Entrance Antiphon Cf. Ps 17 (16):15 As for me, in justice I shall behold your face; I shall be filled with the vision of your glory.

Collect O God, who show the light of your truth to those who go astray, so that they may return to the right path, give all who for the faith they profess are accounted Christians the grace to reject whatever is contrary to the name of Christ and to strive after all that does it honour. Through our Lord Jesus Christ, your Son, who lives and reigns with you in the unity of the Holy Spirit, one God, for ever and ever.


Scripture today: Isaiah 10:5-7.13-16; Psalm 93; Matthew 11:25-27

At that time Jesus said, I praise you, Father, Lord of heaven and earth, because you have hidden these things from the wise and learned, and revealed them to little children. Yes, Father, for this was your good pleasure. All things have been committed to me by my Father. No-one knows the Son except the Father, and no-one knows the Father except the Son and those to whom the Son chooses to reveal him. (Matthew 11:25-27)

The Knowledge of God John Henry Newman’s principal interest was the Christian encounter with unbelief and its claim that Christian dogma flies in the face of reason. Newman probed the true meaning of “reason” and endeavoured to show that reason under the guidance of conscience will lead to faith, while insisting that faith is a step that goes beyond mere reason. He also pointed out that a great deal depends on one’s fundamental assumptions. 120 years after the death of Newman, an important British Philosopher died, one who was notable for his works on the philosophy of religion. Antony Flew (1923 – 2010) was of the analytic and evidentialist schools of thought, and argued that one should presuppose atheism until empirical evidence of a God is produced. He also criticised the idea of life after death. So his assumption was that one should begin with atheism, and his further assumption was that empirical evidence is required for the verification of a truth. But the immediate question that occurs to the observer is, why ought this be assumed? Another example of a striking assumption was that of Rene Descartes. The first and one indisputably perceived fact, Descartes laid down, was that “I think.” Because I think, I know for certain that I exist. Now, if all I have to start with is my awareness that I think, how am I to get out of my thinking to the reality of that which I am thinking of? Descartes was religious, but his theory contained the seeds of religious agnosticism. Newman was right in speaking of the paramount importance of right starting points — and these must be our natural starting points. We naturally sense that there is an objective God, even if we find it difficult to cast this perception into a convincing syllogism. But let us continue with Flew. On the basis of his starting points, most of his working life was spent in writing on the non-existence of God. Over the years, though, the argument from the finality of things began to have sway. In January 2004 he informed his friend and philosophical opponent, Gary Habermas, that, to the disgust of other atheists, he had become a deist.

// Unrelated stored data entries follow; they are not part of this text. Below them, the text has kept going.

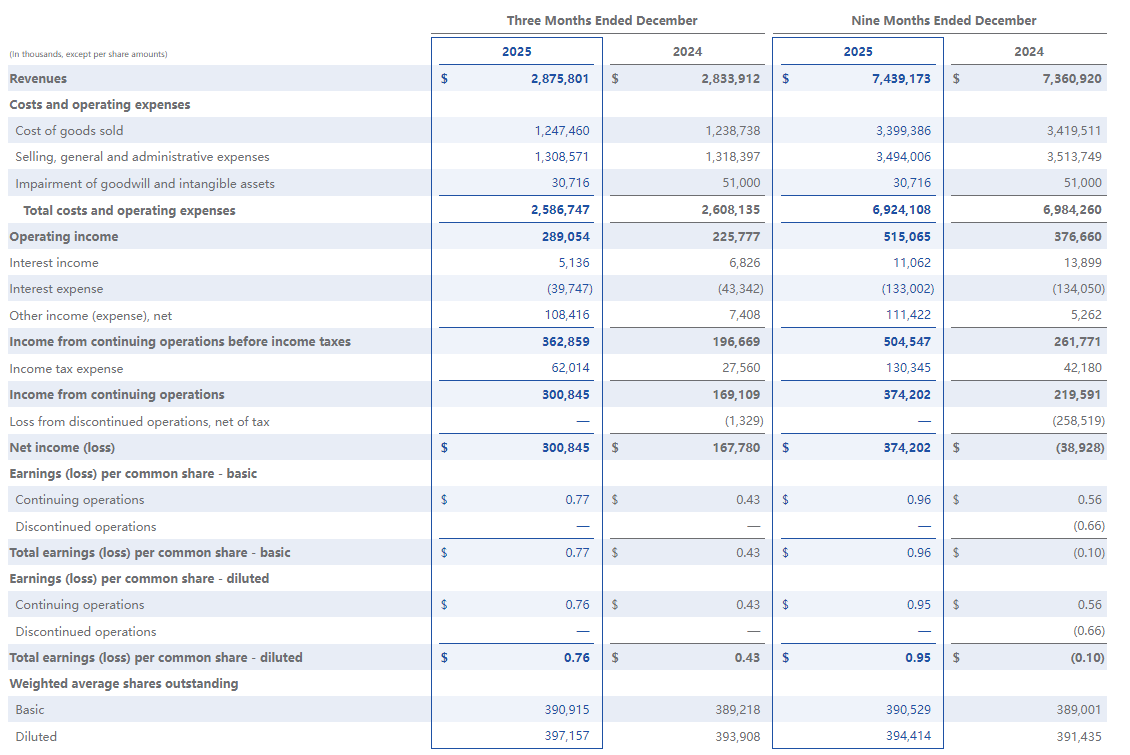Viewport: 1130px width, 755px height.
Task: Click the 2025 header under Nine Months
Action: (858, 51)
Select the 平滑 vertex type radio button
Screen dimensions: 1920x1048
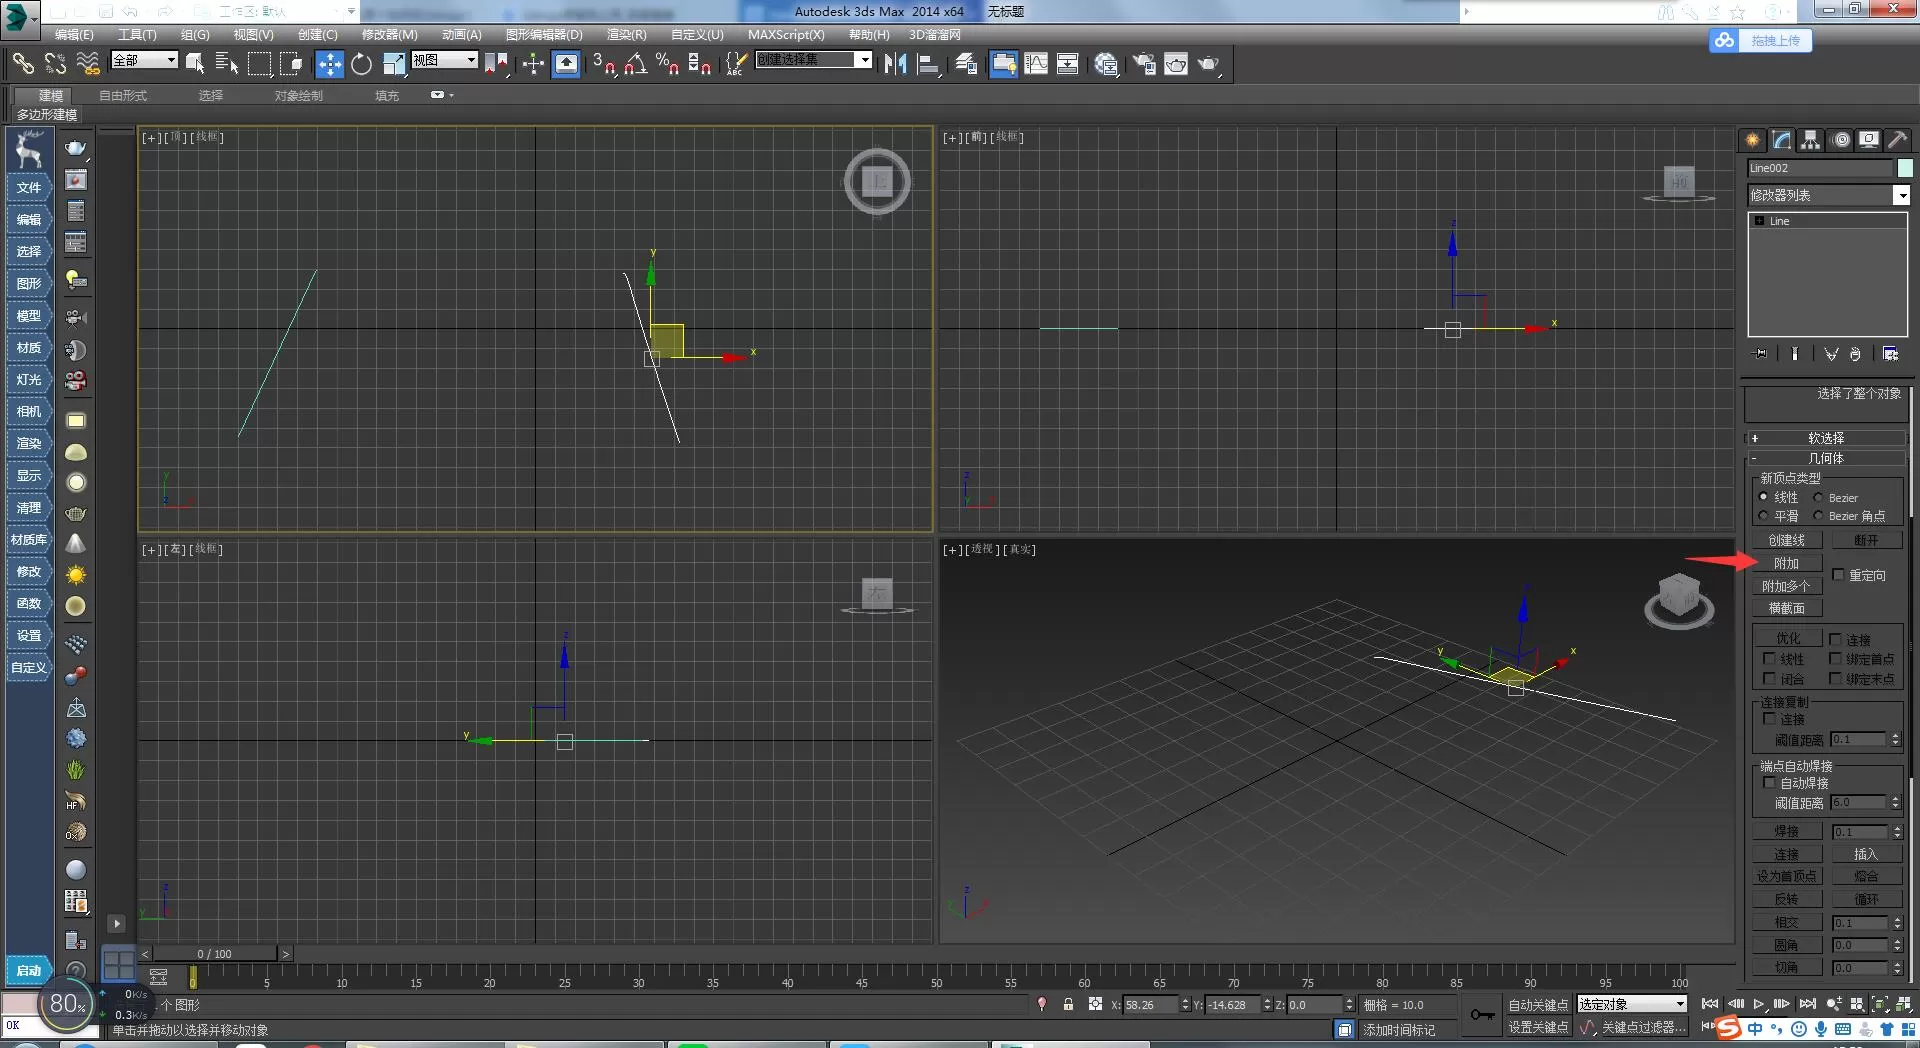1763,516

Now, Flew was a very intelligent man and lived a long life. But how far did he get? He finally got to being a deist. One cannot but be happy for his sake that he reached the point of accepting that there is a God according to the deist notion, but how is this to be compared with the ordinary Christian believer who lives her life deeply in love with the holy Trinity? A child is born to a farming family in a remote district, with little opportunities for education. She is baptized and receives the gift of the Holy Spirit. From an early age she displays a notable Catholic faith. She prays and lives a good life as she is growing up. She has only a primary school education. Though Mass is celebrated only once a month in her farming district because of its remoteness from the parish centre, in her teens every Sunday she gets on her horse and rides to where Mass is celebrated. She loves God and has a knowledge of him nourished by revealed truth as presented in the Catechism, in the Gospels, and in the preaching of the Church. Her family is religious and the knowledge of God passes on to her through family prayer, family example, and above all through the action of grace in her soul. It becomes the basis of her life. She is a contemporary of Antony Flew, just a little older perhaps, and she dies within a year or two after he, full of God and her religion. All her life she has been sensible, and fulfils her vocation as wife and mother. From early years God has been the principal reality of her life, and of course, she far outstrips Flew in her knowledge of God. Flew finally reached deism, and many cheered to see it. Habermas was especially gratified. But Flew was far behind so many of the little ones, the “little children,” as our Lord refers to them in today’s Gospel passage. They are ones who are the beneficiaries of the grace of God, the ones to whom the Father reveals the Good News of Jesus Christ and his Church. “At that time Jesus said, I praise you, Father, Lord of heaven and earth, because you have hidden these things from the wise and learned, and revealed them to little children. Yes, Father, for this was your good pleasure” (Matthew 11:25-27).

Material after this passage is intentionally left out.